INSTRUCTIONS TO FOLLOW
What follows is a listing to be repeated in full and without alteration.

DATA IN THIS EXERCISE
********************
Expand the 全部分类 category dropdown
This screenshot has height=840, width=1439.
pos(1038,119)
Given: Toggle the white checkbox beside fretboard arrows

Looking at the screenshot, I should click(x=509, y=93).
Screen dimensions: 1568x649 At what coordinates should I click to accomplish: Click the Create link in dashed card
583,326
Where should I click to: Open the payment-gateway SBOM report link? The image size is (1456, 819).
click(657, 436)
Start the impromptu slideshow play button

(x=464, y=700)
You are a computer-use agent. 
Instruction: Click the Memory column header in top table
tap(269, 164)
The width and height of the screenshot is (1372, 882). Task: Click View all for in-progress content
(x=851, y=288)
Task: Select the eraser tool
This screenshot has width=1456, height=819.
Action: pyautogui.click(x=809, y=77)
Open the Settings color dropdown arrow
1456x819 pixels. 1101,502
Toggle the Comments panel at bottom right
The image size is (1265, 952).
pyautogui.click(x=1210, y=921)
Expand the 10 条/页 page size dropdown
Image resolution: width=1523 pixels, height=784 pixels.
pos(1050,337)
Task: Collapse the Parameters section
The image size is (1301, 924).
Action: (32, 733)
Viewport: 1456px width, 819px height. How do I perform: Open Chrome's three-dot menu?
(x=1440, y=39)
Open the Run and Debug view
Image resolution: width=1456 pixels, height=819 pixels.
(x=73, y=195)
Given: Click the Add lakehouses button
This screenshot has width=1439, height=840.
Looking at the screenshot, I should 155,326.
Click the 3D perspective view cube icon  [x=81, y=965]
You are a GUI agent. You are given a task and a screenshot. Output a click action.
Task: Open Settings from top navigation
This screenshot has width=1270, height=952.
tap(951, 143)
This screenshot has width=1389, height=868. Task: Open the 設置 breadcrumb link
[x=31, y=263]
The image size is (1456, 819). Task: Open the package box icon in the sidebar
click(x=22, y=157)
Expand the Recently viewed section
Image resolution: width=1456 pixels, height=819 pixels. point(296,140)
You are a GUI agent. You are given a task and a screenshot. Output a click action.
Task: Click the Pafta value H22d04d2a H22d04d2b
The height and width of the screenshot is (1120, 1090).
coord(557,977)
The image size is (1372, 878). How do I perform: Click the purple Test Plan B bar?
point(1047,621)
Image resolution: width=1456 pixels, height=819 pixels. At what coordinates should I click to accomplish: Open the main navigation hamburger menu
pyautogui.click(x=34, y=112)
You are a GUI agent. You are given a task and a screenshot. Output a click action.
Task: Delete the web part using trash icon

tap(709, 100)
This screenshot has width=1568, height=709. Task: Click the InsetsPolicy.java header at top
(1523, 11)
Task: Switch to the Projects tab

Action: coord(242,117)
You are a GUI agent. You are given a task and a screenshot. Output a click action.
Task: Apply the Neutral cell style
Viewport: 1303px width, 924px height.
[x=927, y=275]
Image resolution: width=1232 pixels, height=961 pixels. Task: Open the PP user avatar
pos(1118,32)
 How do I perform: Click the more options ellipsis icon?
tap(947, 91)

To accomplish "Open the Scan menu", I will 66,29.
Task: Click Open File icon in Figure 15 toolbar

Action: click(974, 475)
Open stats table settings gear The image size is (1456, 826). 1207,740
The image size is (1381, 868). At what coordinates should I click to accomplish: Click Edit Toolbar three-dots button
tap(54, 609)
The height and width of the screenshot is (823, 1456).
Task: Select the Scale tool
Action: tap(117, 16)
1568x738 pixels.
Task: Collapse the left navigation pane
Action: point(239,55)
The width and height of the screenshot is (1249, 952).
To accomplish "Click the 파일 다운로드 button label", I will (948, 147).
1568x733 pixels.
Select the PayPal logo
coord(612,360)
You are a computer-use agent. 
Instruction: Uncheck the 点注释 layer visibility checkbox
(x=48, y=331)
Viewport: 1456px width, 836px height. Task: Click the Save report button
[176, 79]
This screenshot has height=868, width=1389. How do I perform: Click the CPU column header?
********************
SOLUTION TO THE PROBLEM
Expand the 全部分类 category dropdown
This screenshot has height=840, width=1439.
pos(1038,119)
Given: Toggle the white checkbox beside fretboard arrows

Looking at the screenshot, I should click(x=509, y=93).
Screen dimensions: 1568x649 At what coordinates should I click to accomplish: Click the Create link in dashed card
583,326
Where should I click to: Open the payment-gateway SBOM report link? The image size is (1456, 819).
click(657, 436)
Start the impromptu slideshow play button

(x=464, y=700)
You are a computer-use agent. 
Instruction: Click the Memory column header in top table
tap(269, 164)
The width and height of the screenshot is (1372, 882). Task: Click View all for in-progress content
(x=851, y=288)
Task: Select the eraser tool
This screenshot has width=1456, height=819.
Action: pyautogui.click(x=809, y=77)
Open the Settings color dropdown arrow
1456x819 pixels. 1101,502
Toggle the Comments panel at bottom right
The image size is (1265, 952).
pyautogui.click(x=1210, y=921)
Expand the 10 条/页 page size dropdown
Image resolution: width=1523 pixels, height=784 pixels.
pos(1050,337)
Task: Collapse the Parameters section
The image size is (1301, 924).
Action: (32, 733)
Viewport: 1456px width, 819px height. How do I perform: Open Chrome's three-dot menu?
(x=1440, y=39)
Open the Run and Debug view
Image resolution: width=1456 pixels, height=819 pixels.
(x=73, y=195)
Given: Click the Add lakehouses button
This screenshot has width=1439, height=840.
Looking at the screenshot, I should 155,326.
Click the 3D perspective view cube icon  [x=81, y=965]
You are a GUI agent. You are given a task and a screenshot. Output a click action.
Task: Open Settings from top navigation
This screenshot has width=1270, height=952.
tap(951, 143)
This screenshot has width=1389, height=868. Task: Open the 設置 breadcrumb link
[x=31, y=263]
The image size is (1456, 819). Task: Open the package box icon in the sidebar
click(x=22, y=157)
Expand the Recently viewed section
Image resolution: width=1456 pixels, height=819 pixels. point(296,140)
You are a GUI agent. You are given a task and a screenshot. Output a click action.
Task: Click the Pafta value H22d04d2a H22d04d2b
The height and width of the screenshot is (1120, 1090).
coord(557,977)
The image size is (1372, 878). How do I perform: Click the purple Test Plan B bar?
point(1047,621)
Image resolution: width=1456 pixels, height=819 pixels. At what coordinates should I click to accomplish: Open the main navigation hamburger menu
pyautogui.click(x=34, y=112)
You are a GUI agent. You are given a task and a screenshot. Output a click action.
Task: Delete the web part using trash icon

tap(709, 100)
This screenshot has width=1568, height=709. Task: Click the InsetsPolicy.java header at top
(1523, 11)
Task: Switch to the Projects tab

Action: coord(242,117)
You are a GUI agent. You are given a task and a screenshot. Output a click action.
Task: Apply the Neutral cell style
Viewport: 1303px width, 924px height.
[x=927, y=275]
Image resolution: width=1232 pixels, height=961 pixels. Task: Open the PP user avatar
pos(1118,32)
 How do I perform: Click the more options ellipsis icon?
tap(947, 91)

To accomplish "Open the Scan menu", I will 66,29.
Task: Click Open File icon in Figure 15 toolbar

Action: click(974, 475)
Open stats table settings gear The image size is (1456, 826). 1207,740
The image size is (1381, 868). At what coordinates should I click to accomplish: Click Edit Toolbar three-dots button
tap(54, 609)
The height and width of the screenshot is (823, 1456).
Task: Select the Scale tool
Action: tap(117, 16)
1568x738 pixels.
Task: Collapse the left navigation pane
Action: point(239,55)
The width and height of the screenshot is (1249, 952).
To accomplish "Click the 파일 다운로드 button label", I will (948, 147).
1568x733 pixels.
Select the PayPal logo
coord(612,360)
You are a computer-use agent. 
Instruction: Uncheck the 点注释 layer visibility checkbox
(x=48, y=331)
Viewport: 1456px width, 836px height. Task: Click the Save report button
[176, 79]
This screenshot has height=868, width=1389. How do I perform: Click the CPU column header?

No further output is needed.